**About this exercise**
Go through the records and copy each line where the word "section" occurs.

**Stored records**
*** Block opens ***

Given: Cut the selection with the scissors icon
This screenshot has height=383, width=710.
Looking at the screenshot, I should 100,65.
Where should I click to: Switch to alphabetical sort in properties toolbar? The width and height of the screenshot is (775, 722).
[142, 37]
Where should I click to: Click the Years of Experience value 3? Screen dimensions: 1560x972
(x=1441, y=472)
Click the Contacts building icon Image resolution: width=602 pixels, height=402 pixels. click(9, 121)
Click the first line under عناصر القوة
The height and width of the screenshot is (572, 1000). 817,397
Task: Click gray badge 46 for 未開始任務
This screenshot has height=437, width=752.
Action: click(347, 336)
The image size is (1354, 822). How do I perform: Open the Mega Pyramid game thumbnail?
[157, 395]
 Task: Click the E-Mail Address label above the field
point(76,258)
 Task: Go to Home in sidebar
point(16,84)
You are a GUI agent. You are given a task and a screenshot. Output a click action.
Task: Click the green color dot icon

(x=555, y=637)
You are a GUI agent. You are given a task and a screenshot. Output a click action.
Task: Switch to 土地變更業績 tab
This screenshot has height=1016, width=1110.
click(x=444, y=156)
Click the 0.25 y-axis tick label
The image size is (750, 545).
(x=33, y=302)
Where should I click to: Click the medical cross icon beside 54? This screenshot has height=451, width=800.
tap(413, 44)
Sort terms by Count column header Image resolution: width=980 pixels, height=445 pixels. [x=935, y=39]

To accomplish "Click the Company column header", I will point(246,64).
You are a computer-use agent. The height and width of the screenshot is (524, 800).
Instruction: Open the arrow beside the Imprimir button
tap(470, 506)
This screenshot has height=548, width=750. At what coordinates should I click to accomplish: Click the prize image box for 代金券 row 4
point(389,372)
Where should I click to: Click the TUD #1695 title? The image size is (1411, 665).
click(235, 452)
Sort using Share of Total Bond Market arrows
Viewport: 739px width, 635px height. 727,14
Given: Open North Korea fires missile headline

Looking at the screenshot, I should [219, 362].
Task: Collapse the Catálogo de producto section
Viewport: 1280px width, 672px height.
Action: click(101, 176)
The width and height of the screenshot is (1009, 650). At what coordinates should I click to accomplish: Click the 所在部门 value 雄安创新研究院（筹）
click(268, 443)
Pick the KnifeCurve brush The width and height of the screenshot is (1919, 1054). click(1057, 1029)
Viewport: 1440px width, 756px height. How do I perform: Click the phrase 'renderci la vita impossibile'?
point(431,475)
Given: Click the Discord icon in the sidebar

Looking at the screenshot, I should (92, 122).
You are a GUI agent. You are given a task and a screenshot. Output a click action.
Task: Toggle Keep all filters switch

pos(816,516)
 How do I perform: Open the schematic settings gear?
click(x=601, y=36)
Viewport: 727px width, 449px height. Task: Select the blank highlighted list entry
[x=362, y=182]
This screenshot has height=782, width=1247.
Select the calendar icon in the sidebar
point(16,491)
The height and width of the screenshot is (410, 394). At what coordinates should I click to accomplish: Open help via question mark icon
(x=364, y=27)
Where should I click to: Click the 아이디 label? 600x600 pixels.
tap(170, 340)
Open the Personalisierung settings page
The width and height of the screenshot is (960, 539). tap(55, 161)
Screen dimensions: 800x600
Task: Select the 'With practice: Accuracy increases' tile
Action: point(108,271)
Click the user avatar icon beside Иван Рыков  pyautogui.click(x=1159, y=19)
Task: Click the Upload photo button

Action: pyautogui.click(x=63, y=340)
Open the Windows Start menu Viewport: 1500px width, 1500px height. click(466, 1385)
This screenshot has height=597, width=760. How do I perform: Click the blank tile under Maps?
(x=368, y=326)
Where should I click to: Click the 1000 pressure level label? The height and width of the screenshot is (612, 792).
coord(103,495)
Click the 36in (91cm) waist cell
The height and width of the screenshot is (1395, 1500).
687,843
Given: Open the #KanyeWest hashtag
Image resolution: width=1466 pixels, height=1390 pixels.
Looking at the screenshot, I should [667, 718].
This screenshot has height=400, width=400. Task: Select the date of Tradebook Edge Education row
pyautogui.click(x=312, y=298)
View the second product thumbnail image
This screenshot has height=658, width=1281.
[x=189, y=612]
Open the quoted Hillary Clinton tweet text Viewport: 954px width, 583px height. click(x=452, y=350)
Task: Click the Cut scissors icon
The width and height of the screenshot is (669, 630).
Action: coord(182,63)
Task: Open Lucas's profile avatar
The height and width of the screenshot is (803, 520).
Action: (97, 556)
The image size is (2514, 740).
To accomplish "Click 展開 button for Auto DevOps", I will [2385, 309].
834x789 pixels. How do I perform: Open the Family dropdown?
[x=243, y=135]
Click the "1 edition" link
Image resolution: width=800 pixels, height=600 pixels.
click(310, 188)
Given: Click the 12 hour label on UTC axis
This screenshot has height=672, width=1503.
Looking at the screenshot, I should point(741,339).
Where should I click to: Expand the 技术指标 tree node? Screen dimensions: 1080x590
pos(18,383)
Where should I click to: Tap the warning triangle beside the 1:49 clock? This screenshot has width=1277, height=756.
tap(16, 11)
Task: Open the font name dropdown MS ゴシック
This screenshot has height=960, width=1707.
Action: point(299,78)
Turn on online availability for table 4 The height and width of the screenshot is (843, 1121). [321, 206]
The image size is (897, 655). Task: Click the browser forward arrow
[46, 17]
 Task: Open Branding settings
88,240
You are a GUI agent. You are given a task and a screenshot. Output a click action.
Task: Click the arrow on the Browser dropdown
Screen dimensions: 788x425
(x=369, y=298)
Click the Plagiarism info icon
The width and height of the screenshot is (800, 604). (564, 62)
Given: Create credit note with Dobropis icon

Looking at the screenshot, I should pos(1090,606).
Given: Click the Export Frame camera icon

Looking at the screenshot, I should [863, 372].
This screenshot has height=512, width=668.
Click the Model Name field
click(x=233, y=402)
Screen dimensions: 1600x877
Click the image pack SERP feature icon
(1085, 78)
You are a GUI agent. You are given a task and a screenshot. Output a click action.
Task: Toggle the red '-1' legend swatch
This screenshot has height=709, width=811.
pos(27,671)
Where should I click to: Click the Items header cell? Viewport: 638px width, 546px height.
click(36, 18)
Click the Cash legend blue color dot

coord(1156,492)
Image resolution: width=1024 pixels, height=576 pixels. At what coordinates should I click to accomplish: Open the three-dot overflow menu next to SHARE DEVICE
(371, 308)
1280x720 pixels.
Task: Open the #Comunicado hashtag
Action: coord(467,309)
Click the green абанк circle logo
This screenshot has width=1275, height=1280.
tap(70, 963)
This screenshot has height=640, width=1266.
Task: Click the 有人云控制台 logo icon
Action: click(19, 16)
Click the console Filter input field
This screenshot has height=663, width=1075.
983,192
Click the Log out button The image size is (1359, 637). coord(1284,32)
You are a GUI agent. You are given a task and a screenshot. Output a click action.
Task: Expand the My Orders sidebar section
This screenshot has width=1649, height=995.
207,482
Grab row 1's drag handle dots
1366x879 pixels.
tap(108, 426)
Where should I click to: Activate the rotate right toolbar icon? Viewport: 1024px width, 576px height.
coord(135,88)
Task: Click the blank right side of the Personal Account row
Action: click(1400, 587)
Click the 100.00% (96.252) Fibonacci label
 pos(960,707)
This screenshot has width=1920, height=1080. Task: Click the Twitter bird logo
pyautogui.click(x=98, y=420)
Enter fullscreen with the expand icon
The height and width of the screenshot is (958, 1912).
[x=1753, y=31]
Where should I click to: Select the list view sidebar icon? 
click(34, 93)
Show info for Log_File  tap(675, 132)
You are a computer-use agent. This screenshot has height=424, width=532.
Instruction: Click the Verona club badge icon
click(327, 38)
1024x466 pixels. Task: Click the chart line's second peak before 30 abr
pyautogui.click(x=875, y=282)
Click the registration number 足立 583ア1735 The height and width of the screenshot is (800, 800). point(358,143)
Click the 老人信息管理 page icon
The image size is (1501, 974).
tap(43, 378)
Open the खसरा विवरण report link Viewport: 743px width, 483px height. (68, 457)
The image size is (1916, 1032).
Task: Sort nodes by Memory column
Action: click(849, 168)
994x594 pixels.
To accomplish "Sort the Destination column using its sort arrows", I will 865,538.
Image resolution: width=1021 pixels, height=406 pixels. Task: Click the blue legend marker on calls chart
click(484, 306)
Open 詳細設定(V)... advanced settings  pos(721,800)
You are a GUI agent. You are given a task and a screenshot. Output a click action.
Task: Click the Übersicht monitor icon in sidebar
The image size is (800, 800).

*** Block closes ***

**Exercise solution**
Task: Collapse the Catálogo de producto section
Task: Expand the My Orders sidebar section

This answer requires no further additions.